Sunday, March 3, 2013

The Dog Stars

I am a very, very fidgety & restless person. I burn NikeFuel like you wouldn't believe - a fact that, sadly, hasn't helped me keep a trim figure (sometimes I am fidgeting while eating ice cream), but does make it very annoying to try and sit quietly on the couch with me for any length of time.

So it was a nice change when I read this book and found it had a calming effect on me.

"But, Jane, isn't this a book set in a world devastated by a super-flu where the only people left must defend themselves against bandits, blood disease, and crushing loneliness?"

Yes. Yes it is. But there is also a lot of nature! And an old dog. And hiking, and fly fishing. The sun dapples things and there are descriptions of creeks' burbling. The main character has ended up at an airport with a working plane and some not yet expired fuel, so there are passages where he's flying about the country and looking down on the quiet little patchwork landscape (it's hard to see flu-wrought devastation from 10,000 feet in the air). It's a book you sit down with and spend some quality, non-fidgety time with.

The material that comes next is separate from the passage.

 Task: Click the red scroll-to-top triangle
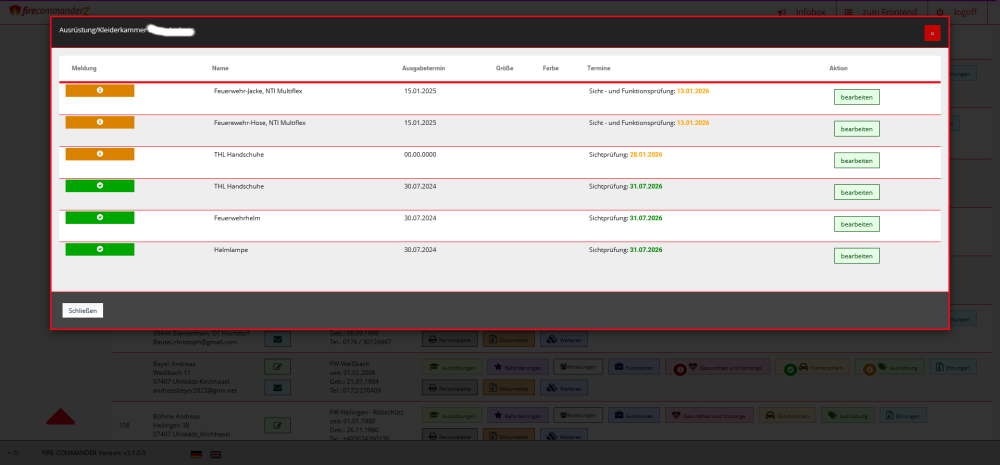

I don't mean to say this is a happy novel; it certainly isn't. But it's not bombastic, or frenetic. The overall tone & pace of the novel actually make the "action sequences" much more unsettling and powerful, and I appreciated not having to wade through a ton of noise as I got to know the protagonist. Also, have I mentioned there is a sweet old dog? Good boy.

4 precious, precious post-apocalypse cans of Coca-Cola out of 5.